Beifang – das sind all jene Meereslebewesen, die unbeabsichtigt und/oder unvermeidbar mitgefangen werden. Dazu gehören zu kleine oder zu viele Individuen, für die die Fischerei keine Fangquote hat, gefährdete, bedrohte und geschützte Arten sowie nicht vermarktbare Arten. In keiner kommerziellen Fischerei lässt sich Beifang zu 100 Prozent vermeiden, da die meisten Fischarten nicht in reinen Schwärmen vorkommen, sondern sich mit anderen Arten mischen.

Wenn Fische oder andere Arten regelmäßig gefangen werden, es aber keine wirksamen Bewirtschaftungspläne für die Fischerei gibt, ist der Bestand möglicherweise nicht gesund und es kann schnell zu Überfischung kommen.

Diese schlechte Bewirtschaftung könnte auch die Nahrungskette unterbrechen, indem versehentlich Fische entnommen werden, auf die andere Arten als Nahrung angewiesen sind. Unbewirtschaftete unerwünschte Fänge können die Population einer Fischart so weit dezimieren, dass es schwierig ist, sie wieder aufzubauen.

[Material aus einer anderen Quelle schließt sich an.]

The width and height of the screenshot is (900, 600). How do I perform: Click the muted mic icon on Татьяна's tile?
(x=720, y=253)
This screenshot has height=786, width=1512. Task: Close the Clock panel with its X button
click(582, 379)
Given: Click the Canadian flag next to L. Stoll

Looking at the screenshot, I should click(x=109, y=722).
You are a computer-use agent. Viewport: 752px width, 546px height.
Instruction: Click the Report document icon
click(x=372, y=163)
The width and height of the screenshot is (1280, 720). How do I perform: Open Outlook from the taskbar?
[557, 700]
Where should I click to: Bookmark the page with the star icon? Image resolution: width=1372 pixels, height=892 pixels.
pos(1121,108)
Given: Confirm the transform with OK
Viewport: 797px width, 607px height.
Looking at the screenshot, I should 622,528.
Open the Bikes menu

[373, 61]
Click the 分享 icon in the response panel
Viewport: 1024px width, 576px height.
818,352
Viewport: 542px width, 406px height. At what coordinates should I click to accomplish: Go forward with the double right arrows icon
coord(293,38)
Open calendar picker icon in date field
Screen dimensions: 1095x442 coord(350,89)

Werden unerwünschte Fänge nicht ordnungsgemäß bewirtschaftet oder begrenzt, kann dies verheerende Auswirkungen auf Lebensräume und Meeresbewohner wie Schildkröten und Meeressäuger haben. Die Ernährungs- und Landwirtschaftsorganisation der Vereinten Nationen schätzt, dass jährlich 9,1 Millionen Tonnen (10 % der jährlichen Fänge) ins Meer zurückgeworfen werden und dass mindestens 20 Millionen gefährdete, bedrohte und geschützte Arten mit der Fischerei interagieren.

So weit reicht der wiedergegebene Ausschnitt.